--- Data shown Enclosed Below ---
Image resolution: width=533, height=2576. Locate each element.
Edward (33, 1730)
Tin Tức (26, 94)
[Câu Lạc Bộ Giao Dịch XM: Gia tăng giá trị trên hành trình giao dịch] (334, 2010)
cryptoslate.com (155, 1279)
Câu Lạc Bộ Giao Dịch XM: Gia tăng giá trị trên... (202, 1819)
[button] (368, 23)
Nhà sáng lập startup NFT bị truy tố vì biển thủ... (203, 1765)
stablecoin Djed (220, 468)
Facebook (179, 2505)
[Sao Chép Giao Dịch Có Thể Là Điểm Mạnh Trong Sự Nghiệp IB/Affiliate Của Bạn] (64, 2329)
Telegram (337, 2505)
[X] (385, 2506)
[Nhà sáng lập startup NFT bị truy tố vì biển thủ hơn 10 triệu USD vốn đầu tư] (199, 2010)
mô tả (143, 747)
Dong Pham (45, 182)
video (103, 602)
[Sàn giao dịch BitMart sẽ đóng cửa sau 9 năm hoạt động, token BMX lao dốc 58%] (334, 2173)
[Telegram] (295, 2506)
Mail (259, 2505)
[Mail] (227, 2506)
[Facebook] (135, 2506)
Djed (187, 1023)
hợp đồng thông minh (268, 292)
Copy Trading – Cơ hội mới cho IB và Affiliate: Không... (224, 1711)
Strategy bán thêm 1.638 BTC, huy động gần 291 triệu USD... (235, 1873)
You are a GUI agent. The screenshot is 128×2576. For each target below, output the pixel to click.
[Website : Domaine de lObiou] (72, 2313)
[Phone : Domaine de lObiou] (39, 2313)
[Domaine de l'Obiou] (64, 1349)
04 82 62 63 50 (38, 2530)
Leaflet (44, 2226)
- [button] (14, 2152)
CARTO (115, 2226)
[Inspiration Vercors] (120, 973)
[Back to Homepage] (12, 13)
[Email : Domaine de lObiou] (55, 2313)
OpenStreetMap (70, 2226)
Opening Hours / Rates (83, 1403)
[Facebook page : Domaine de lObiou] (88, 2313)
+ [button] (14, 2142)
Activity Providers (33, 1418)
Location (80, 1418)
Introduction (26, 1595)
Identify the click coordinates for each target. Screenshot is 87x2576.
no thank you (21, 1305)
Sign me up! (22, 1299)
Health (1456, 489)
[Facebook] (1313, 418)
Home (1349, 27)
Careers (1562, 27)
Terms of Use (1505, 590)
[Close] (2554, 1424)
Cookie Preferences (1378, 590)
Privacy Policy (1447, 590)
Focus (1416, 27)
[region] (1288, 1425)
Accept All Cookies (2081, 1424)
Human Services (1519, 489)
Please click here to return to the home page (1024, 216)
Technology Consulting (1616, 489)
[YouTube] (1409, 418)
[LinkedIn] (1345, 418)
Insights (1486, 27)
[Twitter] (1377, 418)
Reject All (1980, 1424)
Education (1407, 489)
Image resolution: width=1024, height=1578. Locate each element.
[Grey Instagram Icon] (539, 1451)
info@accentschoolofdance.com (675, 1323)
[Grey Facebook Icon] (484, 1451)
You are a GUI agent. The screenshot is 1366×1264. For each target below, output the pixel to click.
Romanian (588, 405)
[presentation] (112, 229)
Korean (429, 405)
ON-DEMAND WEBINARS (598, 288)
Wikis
--- End of Enclosed Data shown ---
- _Exercise_
Each record above is to be returned verbatim.

- _Answer to this problem_
Image resolution: width=533, height=2576. Locate each element.
Edward (33, 1730)
Tin Tức (26, 94)
[Câu Lạc Bộ Giao Dịch XM: Gia tăng giá trị trên hành trình giao dịch] (334, 2010)
cryptoslate.com (155, 1279)
Câu Lạc Bộ Giao Dịch XM: Gia tăng giá trị trên... (202, 1819)
[button] (368, 23)
Nhà sáng lập startup NFT bị truy tố vì biển thủ... (203, 1765)
stablecoin Djed (220, 468)
Facebook (179, 2505)
[Sao Chép Giao Dịch Có Thể Là Điểm Mạnh Trong Sự Nghiệp IB/Affiliate Của Bạn] (64, 2329)
Telegram (337, 2505)
[X] (385, 2506)
[Nhà sáng lập startup NFT bị truy tố vì biển thủ hơn 10 triệu USD vốn đầu tư] (199, 2010)
mô tả (143, 747)
Dong Pham (45, 182)
video (103, 602)
[Sàn giao dịch BitMart sẽ đóng cửa sau 9 năm hoạt động, token BMX lao dốc 58%] (334, 2173)
[Telegram] (295, 2506)
Mail (259, 2505)
[Mail] (227, 2506)
[Facebook] (135, 2506)
Djed (187, 1023)
hợp đồng thông minh (268, 292)
Copy Trading – Cơ hội mới cho IB và Affiliate: Không... (224, 1711)
Strategy bán thêm 1.638 BTC, huy động gần 291 triệu USD... (235, 1873)
You are a GUI agent. The screenshot is 128×2576. For each target below, output the pixel to click.
[Website : Domaine de lObiou] (72, 2313)
[Phone : Domaine de lObiou] (39, 2313)
[Domaine de l'Obiou] (64, 1349)
04 82 62 63 50 (38, 2530)
Leaflet (44, 2226)
- [button] (14, 2152)
CARTO (115, 2226)
[Inspiration Vercors] (120, 973)
[Back to Homepage] (12, 13)
[Email : Domaine de lObiou] (55, 2313)
OpenStreetMap (70, 2226)
Opening Hours / Rates (83, 1403)
[Facebook page : Domaine de lObiou] (88, 2313)
+ [button] (14, 2142)
Activity Providers (33, 1418)
Location (80, 1418)
Introduction (26, 1595)
Identify the click coordinates for each target. Screenshot is 87x2576.
no thank you (21, 1305)
Sign me up! (22, 1299)
Health (1456, 489)
[Facebook] (1313, 418)
Home (1349, 27)
Careers (1562, 27)
Terms of Use (1505, 590)
[Close] (2554, 1424)
Cookie Preferences (1378, 590)
Privacy Policy (1447, 590)
Focus (1416, 27)
[region] (1288, 1425)
Accept All Cookies (2081, 1424)
Human Services (1519, 489)
Please click here to return to the home page (1024, 216)
Technology Consulting (1616, 489)
[YouTube] (1409, 418)
[LinkedIn] (1345, 418)
Insights (1486, 27)
[Twitter] (1377, 418)
Reject All (1980, 1424)
Education (1407, 489)
Image resolution: width=1024, height=1578. Locate each element.
[Grey Instagram Icon] (539, 1451)
info@accentschoolofdance.com (675, 1323)
[Grey Facebook Icon] (484, 1451)
You are a GUI agent. The screenshot is 1366×1264. For each target below, output the pixel to click.
Romanian (588, 405)
[presentation] (112, 229)
Korean (429, 405)
ON-DEMAND WEBINARS (598, 288)
Wikis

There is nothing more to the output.